This is where Jeff from the Minsitry is never heard from again, as the kid character became more fun. BTW, Everyone’s dressed as a stereotype because it’s a pseudo-medieval time and it’s the tourist district. Your photo with “real” samurai: $20. “Authentic” traditional art: $50-$500. Clues about your quest: $40…
San Marino is the world’s oldest republic, and possibly the only thing I really remembered from the original Carmen Sandiego game.
I would be a terrible detective in real life. I have no idea how to get information from people or put clues together. Luckily, this occurred to be before I finished filling out the application for for the RCMP. They’d have to post me to someplace like Nunavut so that I could solve every crime by just asking everyone within a day’s travel if they did it.
In the games, Carmen always leaves a few henchmen to make sure you’re going the right way.
I’m not sure how the government can tax experience points (might be called XP or EXP where you’re from, depending on how many bytes the programmers could spare). If there is a way, you can be sure the CRA would do it. “Jeff” never actually makes an apperance. His part was cut due to lazy writing and incompetent artwork.
I had meant for the Ministry to be a bigger thing in Vindalf world, but everything I could think of for them to do was hard to draw. The general idea was that they regulate and tax adventuring. The average dragon’s hoard has enough taxable loot to pay for five quests like Vindalf’s.
One of my friends figured out that adventuring in fantasy worlds is like crab fishing in real life. You spend two weeks trying not to die, and maybe you get a year’s pay for it. Most people only do it a couple of times before retiring to a less dangerous profession.
I’ve gotten so used to drawing Vindalf with his chainmail, I forgot that he wasn’t always wearing it until issue 237. Henceforth, he is always wearing chainmail. Around that time of 2007, I also was almost always wearing chainmail. Between work at the castle and re-enacting with the SCA, I had to keep a set of garb and accessories in my car at all times. I eventually just made it into a full D&D adventuring kit; complete with 10-foot pole and 50′ of rope.
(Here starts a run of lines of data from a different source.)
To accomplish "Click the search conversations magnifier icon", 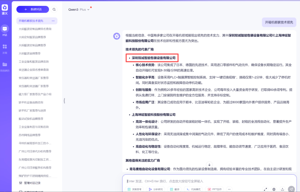I will (x=54, y=9).
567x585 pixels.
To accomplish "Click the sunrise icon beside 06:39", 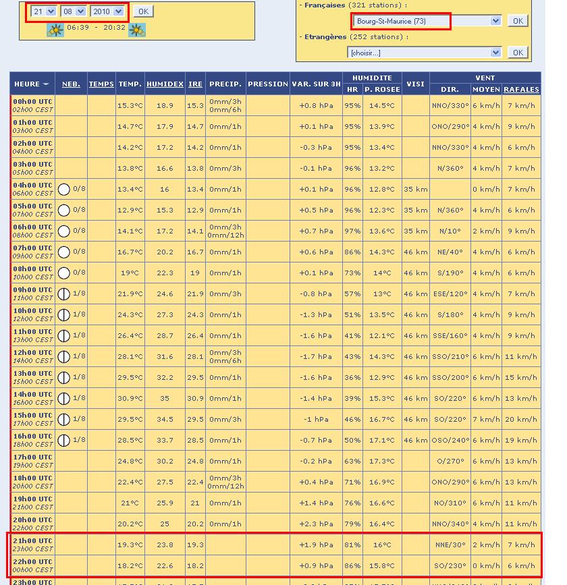I will 55,30.
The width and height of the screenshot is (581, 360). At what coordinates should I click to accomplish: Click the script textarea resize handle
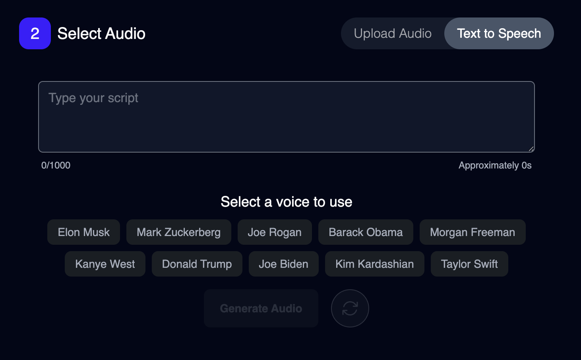531,149
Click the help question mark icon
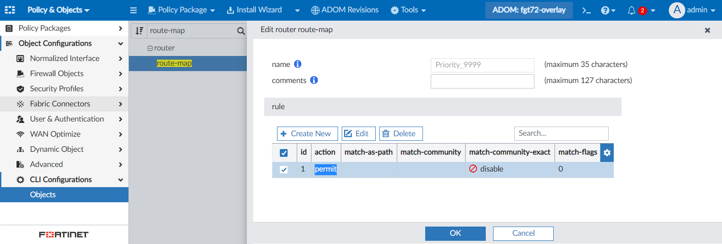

Going for the complete outfit makes it less wierd. Imagine someone walking around with a shield on the street. That’s suspicious. You add a helmet, a hauberk, and the right shoes: it’s just someone way behind the latest fashion trends.
For a long time, Where in the World is Carmen Sandiego was my favourite game. It was on our flashy new DOS machine, the IBM PS/1. Vindalf’s helmet is a much smaller target than the VILE gang usually goes after. In the old DOS game, they usually take Hudson’s Bay, or the entire fishing harvest of Iceland.
Apparently, “gumshoe” refers to the rubber soles that old time police had for their shoes, as the traditional leather would wear out too quickly from walking the beat. Somewhat like the term “flat-foot” for old-timey cops.
This helmet might be the only thing to get a decent back story in the whole comic. I had considered skipping to this one since Carmen Sandiego is back on the TV. That was super exciting, and the new series is awesome!
New Carmen isn’t the same as the one who stole the show, our hearts, and Hudson’s Bay in the 90s. It’s a fun show nonetheless. It made me want to go play the old DOS game, which is harder now that half those countries don’t exist.
One time I had a bag of pipe cleaners and styrofoam balls, so I tried making stick figure action figures. It failed. The only time they got any use was this one comic. After that, they fell apart.
Tune in next time, when we actually get a story again!
It only took 268 issues for me to start listening to Fencer and Elf’s advice about formatting. Too bad none of their tips about actually being able to draw ever sunk in.